In [1]:
# Installing necessary libraries (if not already installed)
!pip install -q transformers


In [4]:
# Importing necessary libraries and modules
import logging
import pandas as pd
import torch
from torch.utils.data import Dataset, DataLoader
from sklearn.model_selection import train_test_split
from transformers import BertTokenizer, BertForQuestionAnswering, AdamW
from tqdm import tqdm
from torch.cuda.amp import GradScaler, autocast
from google.colab import drive
import os

# Mount Google Drive
drive.mount('/content/drive')

# Navigate to the directory containing your data if it's in your drive
os.chdir('/content/drive/My Drive/Dataspeak')

Drive already mounted at /content/drive; to attempt to forcibly remount, call drive.mount("/content/drive", force_remount=True).


In [None]:
# Configure logging
logging.basicConfig(
    filename="bert_training_log.log",
    level=logging.INFO,
    format="%(asctime)s - %(levelname)s - %(message)s",
)

# Load the fine-tuned model and tokenizer
model_name = "bert-large-uncased-whole-word-masking-finetuned-squad"
tokenizer = BertTokenizer.from_pretrained(model_name)
model = BertForQuestionAnswering.from_pretrained(model_name)

# Load your preprocessed data
preprocessed_data_path = "preprocessed_data.csv"
data = pd.read_csv(preprocessed_data_path)

# Ensure there are no NaN values in start_positions and end_positions
assert data["Start_Positions"].notna().all()
assert data["End_Positions"].notna().all()

# Split the data into training and validation sets
train_data, val_data = train_test_split(data, test_size=0.1, random_state=42)

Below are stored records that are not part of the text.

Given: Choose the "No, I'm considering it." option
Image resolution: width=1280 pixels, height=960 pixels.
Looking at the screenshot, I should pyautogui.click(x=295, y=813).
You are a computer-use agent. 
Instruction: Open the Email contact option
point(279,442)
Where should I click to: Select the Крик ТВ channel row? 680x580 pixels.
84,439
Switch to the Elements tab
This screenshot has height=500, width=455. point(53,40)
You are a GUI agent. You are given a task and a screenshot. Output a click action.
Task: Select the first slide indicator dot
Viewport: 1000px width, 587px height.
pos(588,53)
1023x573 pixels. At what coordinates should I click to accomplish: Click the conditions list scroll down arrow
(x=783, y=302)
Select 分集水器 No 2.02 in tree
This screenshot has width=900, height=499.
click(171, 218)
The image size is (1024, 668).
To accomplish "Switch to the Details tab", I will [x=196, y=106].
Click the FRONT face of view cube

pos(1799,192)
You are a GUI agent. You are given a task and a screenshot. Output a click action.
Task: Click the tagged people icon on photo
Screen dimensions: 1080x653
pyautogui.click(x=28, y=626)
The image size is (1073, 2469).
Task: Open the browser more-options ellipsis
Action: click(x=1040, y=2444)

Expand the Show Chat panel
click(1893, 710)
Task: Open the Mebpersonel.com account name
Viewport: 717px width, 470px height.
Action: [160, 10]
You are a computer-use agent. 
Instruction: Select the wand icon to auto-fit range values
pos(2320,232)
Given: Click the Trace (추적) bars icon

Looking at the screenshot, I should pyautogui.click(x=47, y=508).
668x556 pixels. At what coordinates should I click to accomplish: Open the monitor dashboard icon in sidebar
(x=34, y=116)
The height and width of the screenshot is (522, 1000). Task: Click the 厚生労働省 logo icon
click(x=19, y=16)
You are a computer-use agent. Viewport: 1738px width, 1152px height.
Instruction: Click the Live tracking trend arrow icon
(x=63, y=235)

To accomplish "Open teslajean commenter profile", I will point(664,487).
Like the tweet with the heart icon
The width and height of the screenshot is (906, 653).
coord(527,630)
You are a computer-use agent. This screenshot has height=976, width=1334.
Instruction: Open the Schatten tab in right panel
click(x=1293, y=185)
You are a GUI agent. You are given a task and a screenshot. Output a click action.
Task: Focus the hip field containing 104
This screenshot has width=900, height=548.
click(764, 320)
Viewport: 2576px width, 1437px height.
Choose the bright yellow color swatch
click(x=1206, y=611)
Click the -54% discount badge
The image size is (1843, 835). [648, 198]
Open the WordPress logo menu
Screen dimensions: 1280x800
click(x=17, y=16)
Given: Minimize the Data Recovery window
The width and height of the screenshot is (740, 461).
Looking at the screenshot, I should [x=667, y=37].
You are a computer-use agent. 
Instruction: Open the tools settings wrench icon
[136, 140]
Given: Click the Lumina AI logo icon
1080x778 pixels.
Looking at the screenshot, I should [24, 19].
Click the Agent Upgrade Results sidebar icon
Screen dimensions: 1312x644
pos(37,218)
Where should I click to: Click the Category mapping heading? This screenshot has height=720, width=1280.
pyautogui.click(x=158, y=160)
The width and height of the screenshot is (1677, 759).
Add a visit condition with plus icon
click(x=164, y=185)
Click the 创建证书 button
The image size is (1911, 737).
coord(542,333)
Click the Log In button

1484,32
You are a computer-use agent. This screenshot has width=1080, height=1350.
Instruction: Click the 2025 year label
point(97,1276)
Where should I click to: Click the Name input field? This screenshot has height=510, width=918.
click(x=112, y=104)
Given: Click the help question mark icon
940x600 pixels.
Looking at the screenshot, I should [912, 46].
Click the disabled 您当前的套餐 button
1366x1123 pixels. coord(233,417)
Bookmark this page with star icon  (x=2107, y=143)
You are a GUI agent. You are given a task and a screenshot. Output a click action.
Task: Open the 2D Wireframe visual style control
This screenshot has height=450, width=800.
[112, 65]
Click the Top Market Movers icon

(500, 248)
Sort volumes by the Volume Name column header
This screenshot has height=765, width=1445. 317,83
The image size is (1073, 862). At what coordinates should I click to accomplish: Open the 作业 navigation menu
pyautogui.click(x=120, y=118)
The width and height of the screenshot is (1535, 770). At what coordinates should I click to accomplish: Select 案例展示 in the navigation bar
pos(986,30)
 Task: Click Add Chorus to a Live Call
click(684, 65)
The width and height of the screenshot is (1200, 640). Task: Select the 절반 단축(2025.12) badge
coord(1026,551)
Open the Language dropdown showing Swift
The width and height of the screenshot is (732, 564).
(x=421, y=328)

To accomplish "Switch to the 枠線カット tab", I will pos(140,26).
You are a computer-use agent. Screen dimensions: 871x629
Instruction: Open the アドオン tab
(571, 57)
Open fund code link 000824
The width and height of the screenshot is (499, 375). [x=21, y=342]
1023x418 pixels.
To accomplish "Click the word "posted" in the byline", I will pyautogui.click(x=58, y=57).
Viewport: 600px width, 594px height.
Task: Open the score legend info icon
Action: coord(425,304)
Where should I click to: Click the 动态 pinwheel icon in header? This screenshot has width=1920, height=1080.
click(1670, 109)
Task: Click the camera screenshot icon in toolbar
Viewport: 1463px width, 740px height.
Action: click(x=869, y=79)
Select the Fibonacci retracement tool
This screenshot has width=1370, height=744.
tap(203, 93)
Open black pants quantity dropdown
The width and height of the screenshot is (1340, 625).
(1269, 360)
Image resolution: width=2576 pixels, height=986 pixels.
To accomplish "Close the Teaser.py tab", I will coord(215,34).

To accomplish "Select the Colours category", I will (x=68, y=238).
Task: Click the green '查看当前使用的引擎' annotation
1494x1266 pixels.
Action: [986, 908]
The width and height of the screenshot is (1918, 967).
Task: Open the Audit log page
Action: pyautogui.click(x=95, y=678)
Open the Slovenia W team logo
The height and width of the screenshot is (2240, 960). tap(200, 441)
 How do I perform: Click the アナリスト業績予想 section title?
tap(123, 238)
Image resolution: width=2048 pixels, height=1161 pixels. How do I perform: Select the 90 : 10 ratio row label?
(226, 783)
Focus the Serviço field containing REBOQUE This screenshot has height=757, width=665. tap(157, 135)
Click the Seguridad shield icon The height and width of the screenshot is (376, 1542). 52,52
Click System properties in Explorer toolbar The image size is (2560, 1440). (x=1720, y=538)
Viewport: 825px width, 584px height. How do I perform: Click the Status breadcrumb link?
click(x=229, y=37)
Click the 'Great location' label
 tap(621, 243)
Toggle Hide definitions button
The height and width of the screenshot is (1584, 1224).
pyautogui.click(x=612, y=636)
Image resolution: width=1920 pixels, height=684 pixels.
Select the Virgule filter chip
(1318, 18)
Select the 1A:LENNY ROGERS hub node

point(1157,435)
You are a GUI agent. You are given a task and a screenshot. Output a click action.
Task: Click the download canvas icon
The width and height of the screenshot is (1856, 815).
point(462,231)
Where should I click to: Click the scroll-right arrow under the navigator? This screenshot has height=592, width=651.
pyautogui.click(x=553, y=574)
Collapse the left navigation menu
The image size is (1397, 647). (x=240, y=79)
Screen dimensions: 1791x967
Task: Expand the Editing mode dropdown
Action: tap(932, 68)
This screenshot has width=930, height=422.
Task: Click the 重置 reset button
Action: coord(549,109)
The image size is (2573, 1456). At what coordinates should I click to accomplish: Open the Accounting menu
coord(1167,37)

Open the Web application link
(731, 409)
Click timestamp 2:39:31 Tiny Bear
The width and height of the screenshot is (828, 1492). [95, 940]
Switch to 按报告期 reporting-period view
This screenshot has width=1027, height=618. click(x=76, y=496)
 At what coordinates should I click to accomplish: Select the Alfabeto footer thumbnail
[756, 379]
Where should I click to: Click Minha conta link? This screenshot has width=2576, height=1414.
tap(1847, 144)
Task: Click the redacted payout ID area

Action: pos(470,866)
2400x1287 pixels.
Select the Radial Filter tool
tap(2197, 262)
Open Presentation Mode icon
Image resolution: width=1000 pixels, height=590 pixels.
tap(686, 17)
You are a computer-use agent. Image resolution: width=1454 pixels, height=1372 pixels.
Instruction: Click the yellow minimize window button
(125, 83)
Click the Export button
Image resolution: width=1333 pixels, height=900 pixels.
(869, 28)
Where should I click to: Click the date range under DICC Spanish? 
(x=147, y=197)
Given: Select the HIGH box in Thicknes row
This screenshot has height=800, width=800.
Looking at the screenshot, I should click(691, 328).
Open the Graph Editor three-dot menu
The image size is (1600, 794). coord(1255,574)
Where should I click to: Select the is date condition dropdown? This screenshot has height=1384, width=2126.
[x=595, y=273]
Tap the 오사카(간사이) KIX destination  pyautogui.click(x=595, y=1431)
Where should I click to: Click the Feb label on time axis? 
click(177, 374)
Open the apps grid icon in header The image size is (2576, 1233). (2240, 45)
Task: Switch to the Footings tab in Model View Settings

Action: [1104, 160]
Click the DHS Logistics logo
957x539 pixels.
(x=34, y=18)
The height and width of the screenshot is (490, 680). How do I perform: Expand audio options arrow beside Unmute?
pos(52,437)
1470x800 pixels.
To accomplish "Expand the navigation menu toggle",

# Initialize GradScaler for mixed precision training
scaler = GradScaler()

class QADataset(Dataset):
    def __init__(self, questions, contexts, start_positions, end_positions):
        self.questions = questions
        self.contexts = contexts
        self.start_positions = start_positions
        self.end_positions = end_positions

    def __len__(self):
        return len(self.questions)

    def __getitem__(self, idx):
        question = self.questions[idx]
        context = self.contexts[idx]
        if not isinstance(question, str) or not isinstance(context, str):
            logging.error(
                f"Invalid types - Question: {type(question)}, Context: {type(context)} at index {idx}"
            )
            return None
        try:
            inputs = tokenizer(
                question,
                context,
                return_tensors="pt",
                max_length=512,
                truncation=True,
                padding="max_length",  # Ensure sequences are padded to max_length
            )
        except Exception as e:
            logging.error(f"Error in tokenization at index {idx}: {e}")
            return None

        start_position = self.start_positions[idx]
        end_position = self.end_positions[idx]

        # Handle cases where model mispredicts and start_position is after end_position
        if start_position > end_position:
            start_position, end_position = end_position, start_position

        return {
            "input_ids": inputs["input_ids"].squeeze(),
            "attention_mask": inputs["attention_mask"].squeeze(),
            "start_positions": torch.tensor(start_position, dtype=torch.long),
            "end_positions": torch.tensor(end_position, dtype=torch.long),
        }


# Define your custom collate function here
def custom_collate(batch):
    batch = list(filter(lambda x: x is not None, batch))
    if len(batch) == 0:
        return None  # Return None if all items are filtered out
    return torch.utils.data.dataloader.default_collate(batch)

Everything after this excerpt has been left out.